20.2    Share Withholding. With respect to withholding required upon the exercise of Options or SARs, upon the lapse of restrictions on Restricted Stock and Restricted Stock Units, or upon the achievement of performance goals related to Performance Shares, or any other taxable event arising as a result of an Award granted hereunder, Participants may elect, subject to the approval of the Committee, to satisfy the withholding requirement, in whole or in part, by having the Company withhold Shares having a Fair Market Value on the date the tax is to be determined equal to an amount determined by the Company to be necessary to satisfy the statutory tax that could be imposed on the transaction; provided, however, that to the extent a withholding rate is elected by the Participant that results in an amount higher than the amount determined necessary by the Company, and the Company determines that withholding at the higher amount would not result in adverse accounting consequences to the Company, the Company may allow withholding of the higher amount. All such elections shall be irrevocable, made in writing, and signed by the Participant, and shall be subject to any restrictions or limitations that the Committee, in its sole discretion, deems appropriate.
Article 21. Successors
All obligations of the Company under this Plan with respect to Awards granted hereunder shall be binding on any successor to the Company, whether the existence of such successor is the result of a direct or indirect purchase, merger, consolidation, or otherwise, of all or substantially all of the business and/or assets of the Company.

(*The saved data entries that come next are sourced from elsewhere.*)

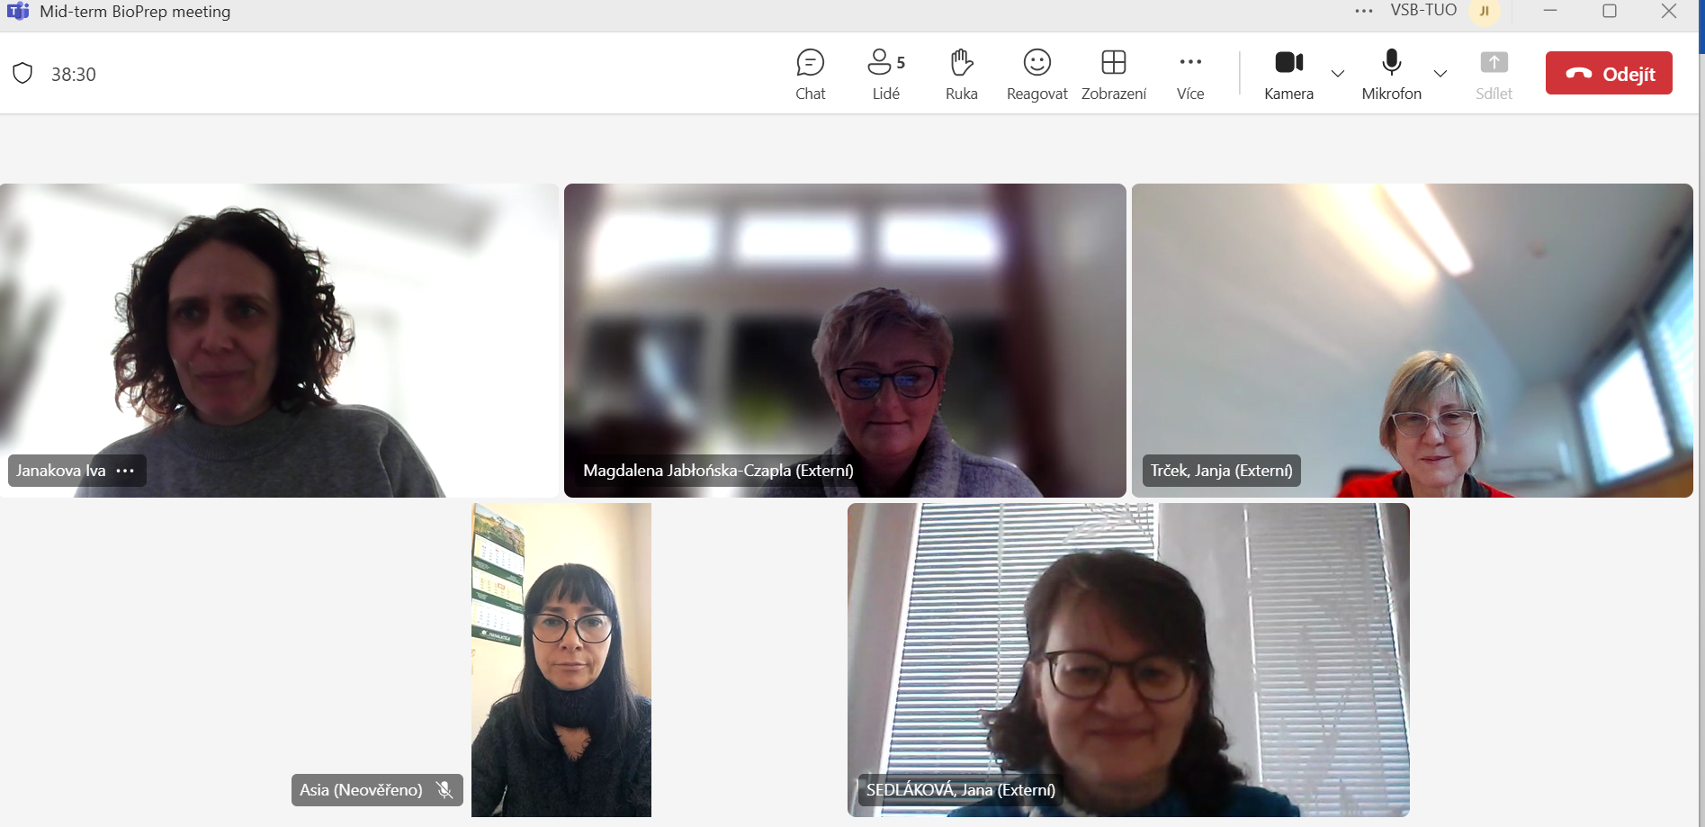
Task: Open Janakova Iva's more options dots
Action: coord(125,471)
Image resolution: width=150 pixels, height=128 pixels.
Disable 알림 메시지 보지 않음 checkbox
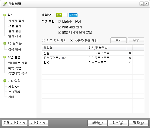(x=60, y=32)
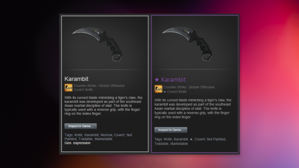Image resolution: width=299 pixels, height=168 pixels.
Task: Click the left Karambit knife image
Action: coord(98,44)
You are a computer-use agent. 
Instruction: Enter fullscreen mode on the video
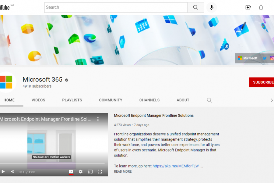100,172
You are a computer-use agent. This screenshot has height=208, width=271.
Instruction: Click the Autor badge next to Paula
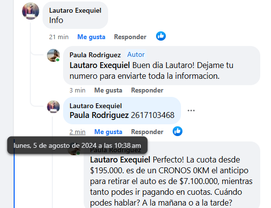tap(136, 54)
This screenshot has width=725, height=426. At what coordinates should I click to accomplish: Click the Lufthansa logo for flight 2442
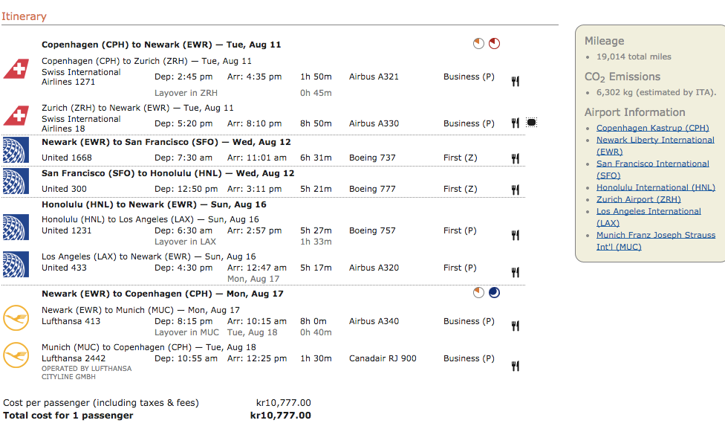[16, 355]
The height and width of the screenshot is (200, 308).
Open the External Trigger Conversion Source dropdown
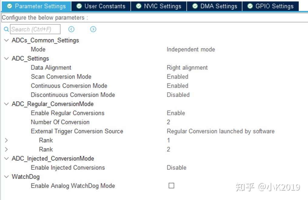(220, 131)
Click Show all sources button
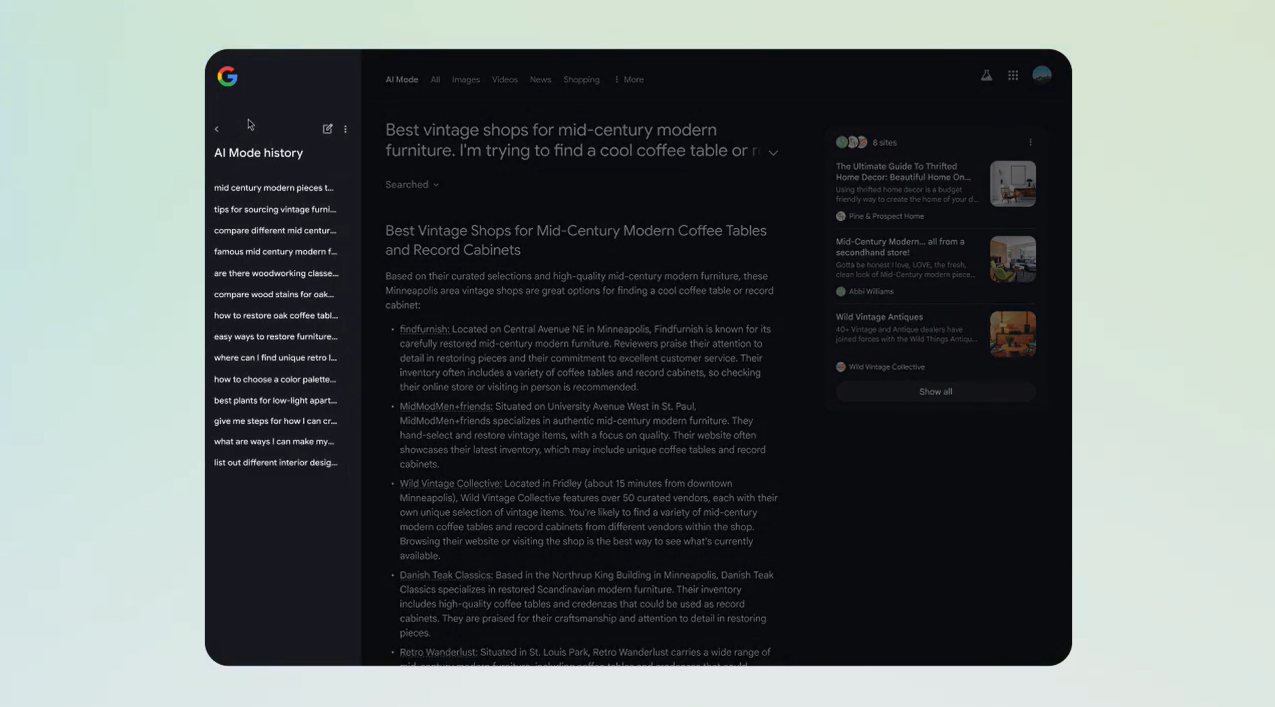1275x707 pixels. point(935,392)

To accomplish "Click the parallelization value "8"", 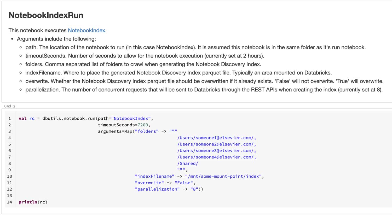I will [x=194, y=189].
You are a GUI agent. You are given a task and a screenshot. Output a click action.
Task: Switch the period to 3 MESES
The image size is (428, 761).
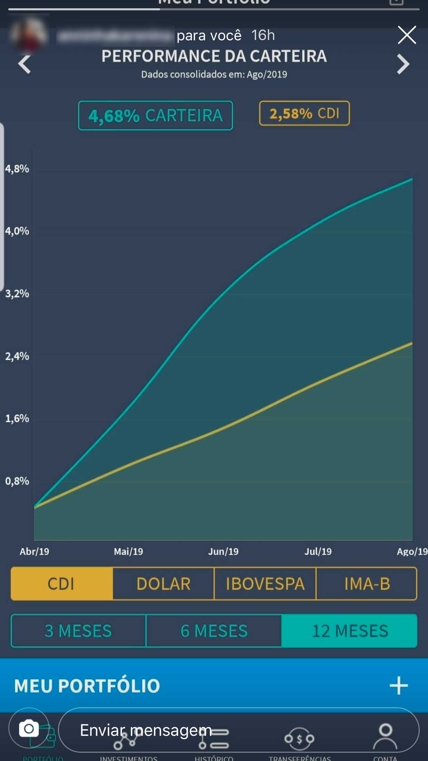pos(79,631)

Article 22. General Provisions
22.1    Forfeiture Events.
(a)The Committee may specify in an Award Agreement that the Participant’s rights, payments, and benefits with respect to an Award shall be subject to reduction, cancellation, forfeiture, or recoupment upon the occurrence of certain specified events, in addition to any otherwise applicable vesting or performance conditions of an Award. Such events may include, but shall not be limited to, termination of employment for cause, violation of material Company, Affiliate, and/or Subsidiary policies, breach of noncompetition, confidentiality, or other restrictive covenants that may apply to the Participant, or other conduct by the Participant that is detrimental to the business or reputation of the Company, its Affiliates, and/or its Subsidiaries.
(b)If the Company is required to prepare an accounting restatement due to the material noncompliance of the Company, as a result of misconduct, with any financial reporting requirement under the securities laws, if the Participant is one of the individuals subject to automatic forfeiture under Section 304 of the Sarbanes-Oxley Act of 2002 and is found to have engaged in misconduct in connection with such restatement, the Participant shall reimburse the Company the amount of any payment in settlement of an Award earned or accrued during the twelve (12) month period following the first public issuance or filing with the United States Securities and Exchange Commission (whichever just occurred) of the financial document embodying such financial reporting requirement.
(c)Awards granted under this Plan shall also be subject to the Company’s Compensation Recovery Policy or similar policy as in effect from time to time.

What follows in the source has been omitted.